2021-03-12

Introduction

This document describes the preliminary steps of reflexion related to the definition of a Shiny application for the Johns Hopkins course “building data products” final project.

As requested in the instructions, the application will be kept simple.
Using one of the “sand box” dataset available in R, the interface will be focussed on being a companion to EDA (Exploratory Data Analysis)

  • For performance & interactivity, the dataset will need to be kept simple (ie. 100 lines max).
  • As a standard view, a plot will display the relationship between 2 variables (x vs y) available in the dataset.

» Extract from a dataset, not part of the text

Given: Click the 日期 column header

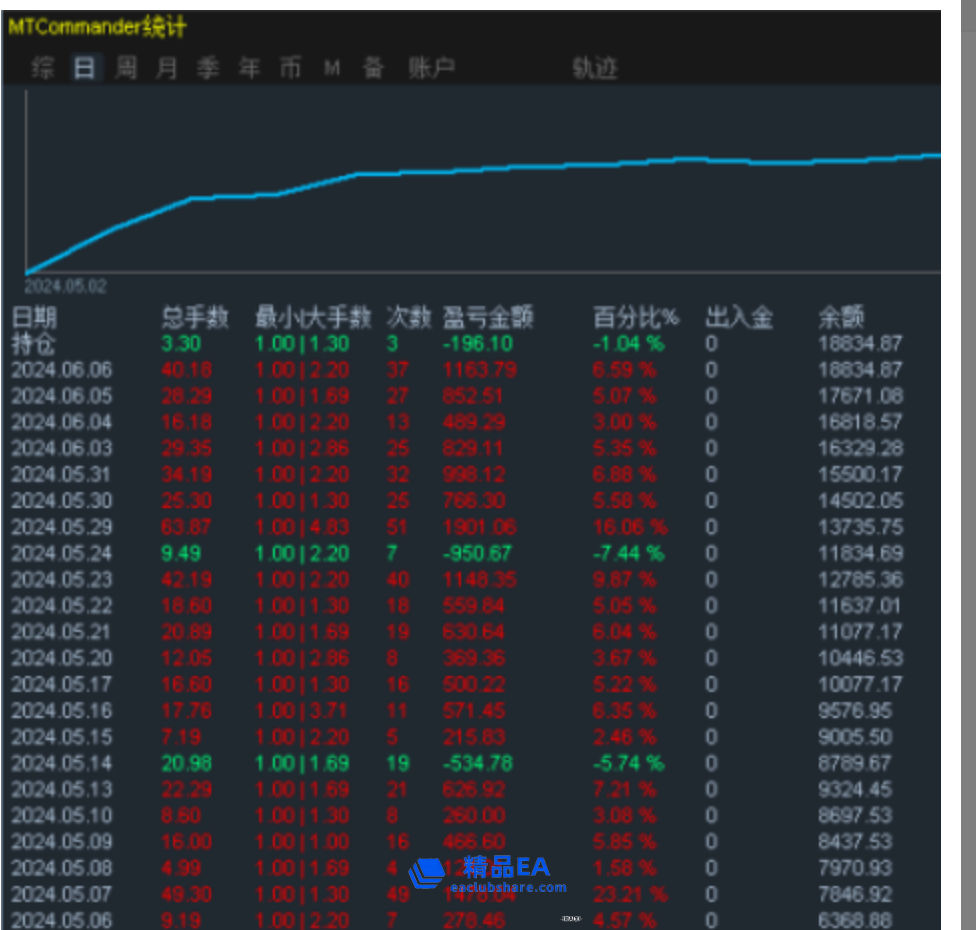Looking at the screenshot, I should click(35, 318).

The user will be invited which variables shall be selected as “x” and which variable shall be selected as “y” thanks to the selectInput() object in the UI.
  • A second step, the user will be invited to change the color of the plot with a set of radio buttons radioButtons().

Dataset selection

I decided to use one the pre-loaded data available in R (I used the data() command to get the list of the available datasets).
I decided to select the “trees” dataset which shows the relationship between Diameter, Height and Volume for Black Cherry Trees.
The structure of the “trees” dataset is given below :

'data.frame':   31 obs. of  3 variables:
 $ Girth : num  8.3 8.6 8.8 10.5 10.7 10.8 11 11 11.1 11.2 ...
 $ Height: num  70 65 63 72 81 83 66 75 80 75 ...
 $ Volume: num  10.3 10.3 10.2 16.4 18.8 19.7 15.6 18.2 22.6 19.9 ...

Example of scatter plot

The Shiny Application will allow the user to perform some EDA of the “trees” dataset.
A first list will allow the user to pick the variable to be displayed on the “x” axis ; a second list will offer the user to pick the variable to be selected on the “y” axis ; Girth, Height or Volume.
One example of plot which could be obtained is showed below

Instructions

In order to keep the ergonomy of the application “simple”, the user instructions (explaining how the app works) will be displayed on a dedicated tab (instructions tab), located on the sidebar.
User actions will be placed in the “Main” Tab of the application.
The plot will be shown on the main panel of the “Main” Tab.

Issues & improvements

I spent some time figuring out why my server code was crashing but I finally found that I wasn’t using properly some variables defined in the UI (forgot to used “input$” as a prefix).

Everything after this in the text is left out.